## PROBLEM DETAILS
Every record below must come back exactly as written, with the images dropped.

[Items from a dataset]
= Beginning of Section =

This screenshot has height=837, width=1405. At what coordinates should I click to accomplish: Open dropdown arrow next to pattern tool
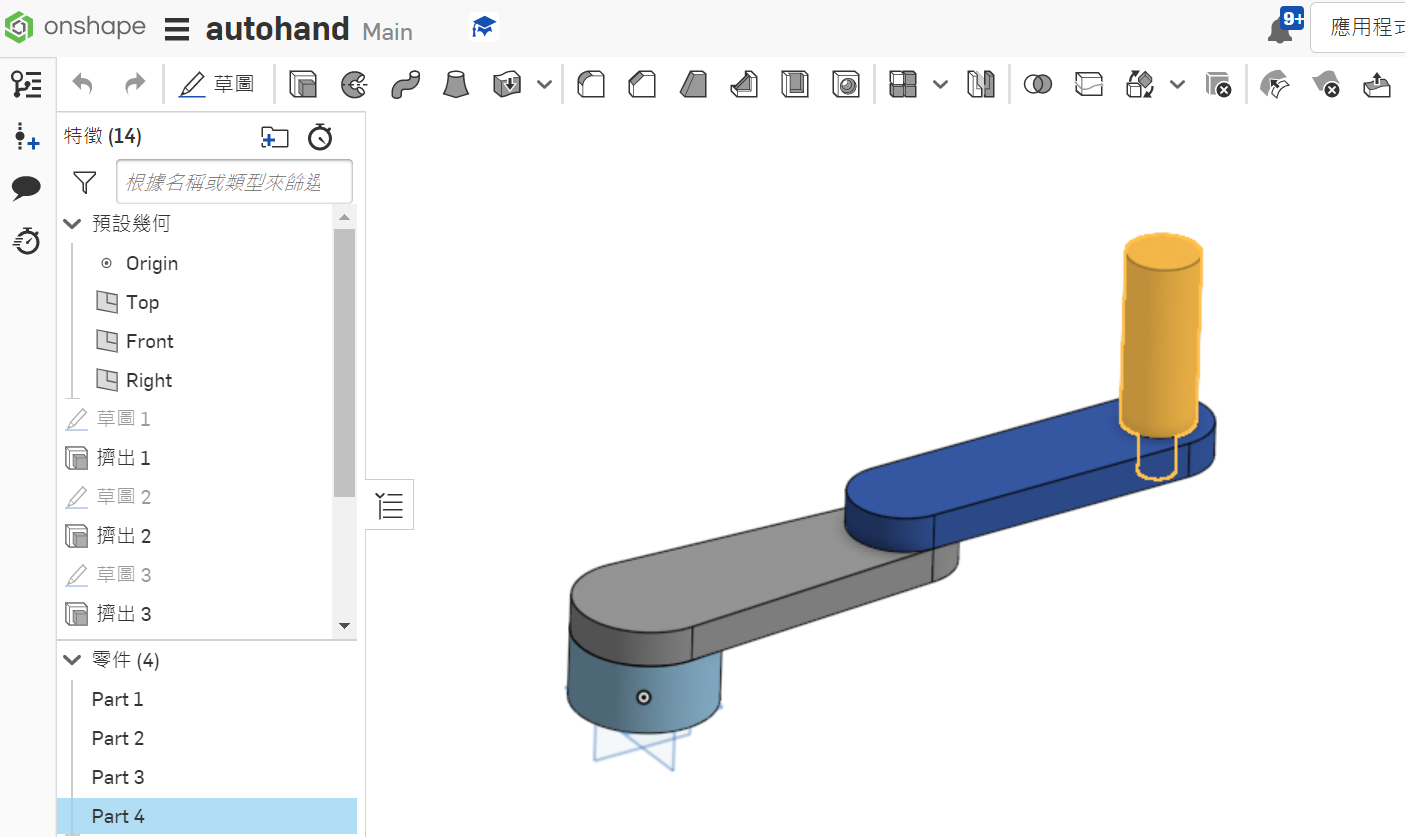(x=940, y=85)
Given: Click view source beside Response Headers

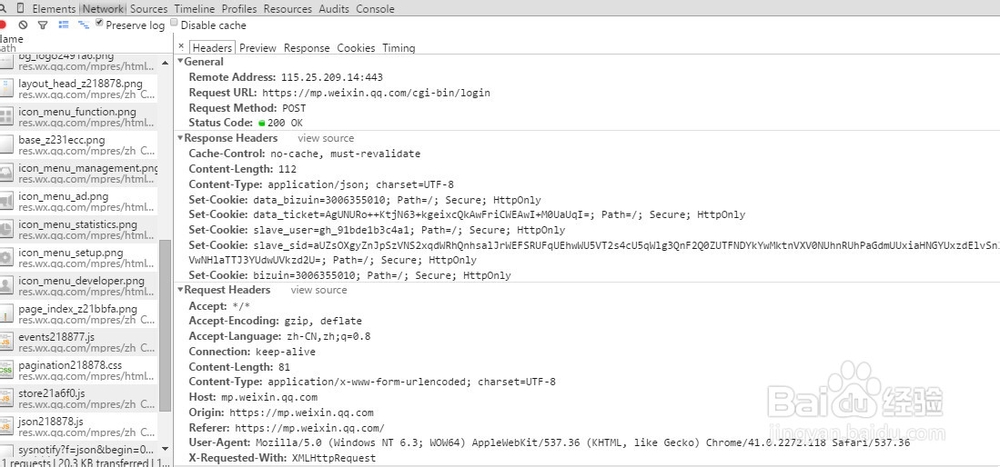Looking at the screenshot, I should [x=325, y=138].
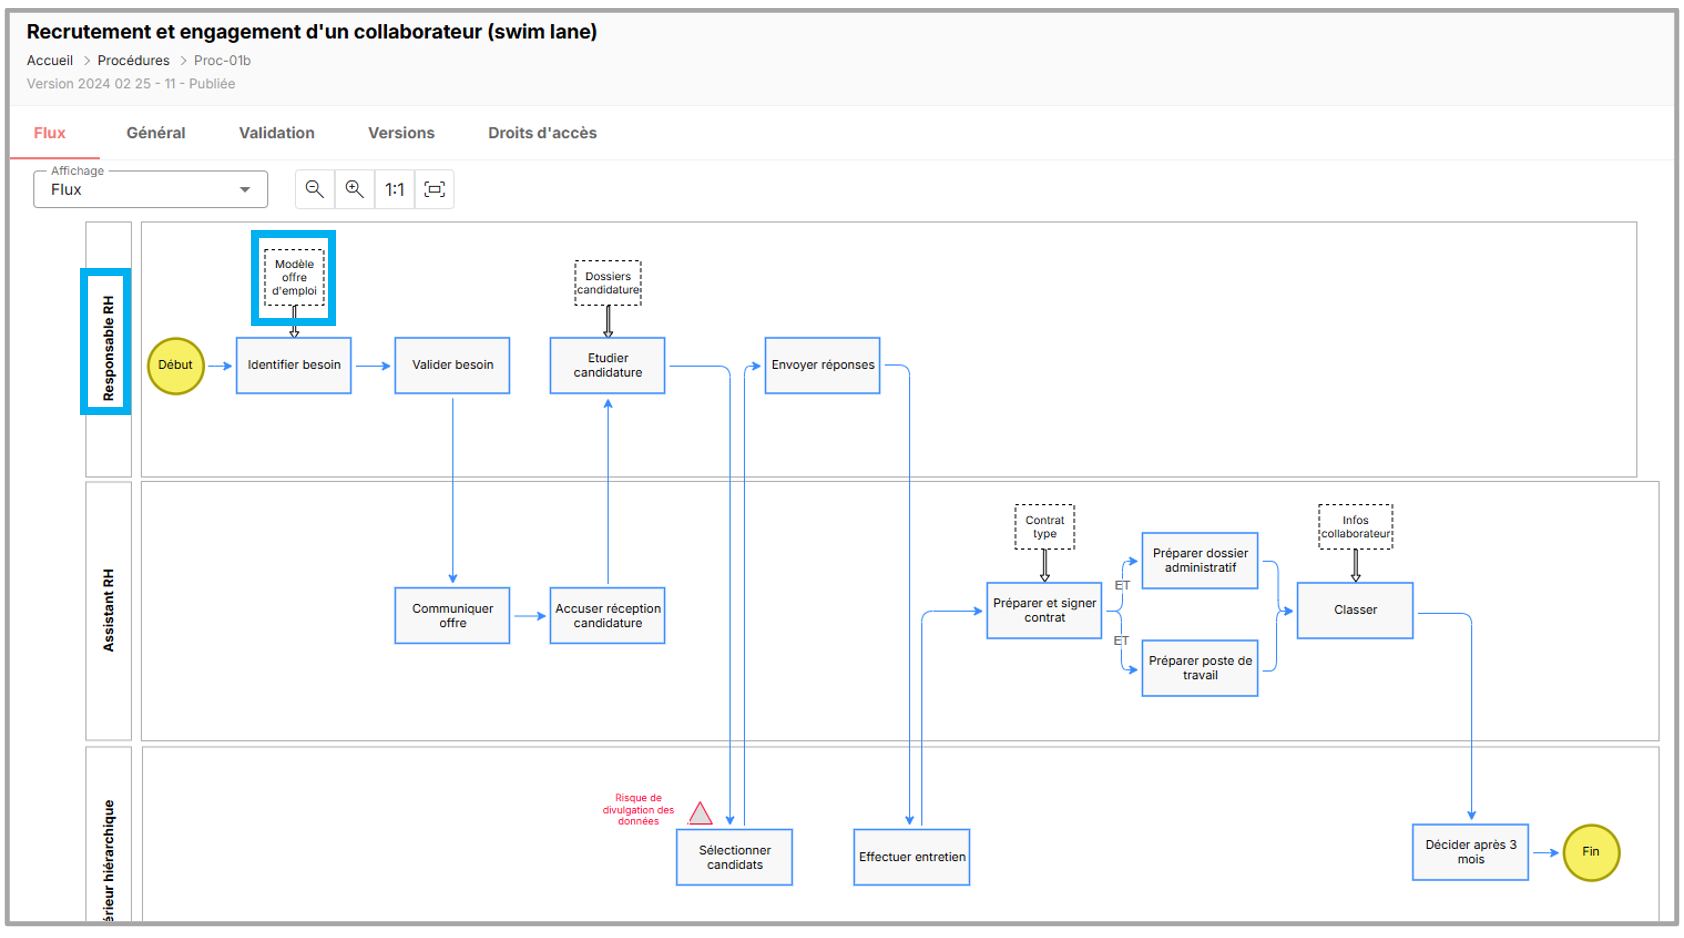Select the yellow Début start node
The width and height of the screenshot is (1684, 938).
click(176, 366)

= End of Section =

## WRITTEN RESPONSE
This screenshot has height=837, width=1405. At what coordinates should I click to accomplish: Open dropdown arrow next to pattern tool
(x=940, y=85)
Given: Click view source beside Response Headers

Looking at the screenshot, I should [x=325, y=138].
Select the yellow Début start node
The width and height of the screenshot is (1684, 938).
click(176, 366)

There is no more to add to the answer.